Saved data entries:
•••
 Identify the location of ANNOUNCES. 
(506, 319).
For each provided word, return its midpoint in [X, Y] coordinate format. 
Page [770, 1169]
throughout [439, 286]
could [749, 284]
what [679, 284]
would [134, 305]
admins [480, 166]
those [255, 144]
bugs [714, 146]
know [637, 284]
•••
▶ _TASK GOAL_
Find every line above that contains the word "provided" and copy each of those lines.

▶ _FULL OUTPUT_
For each provided word, return its midpoint in [X, Y] coordinate format. 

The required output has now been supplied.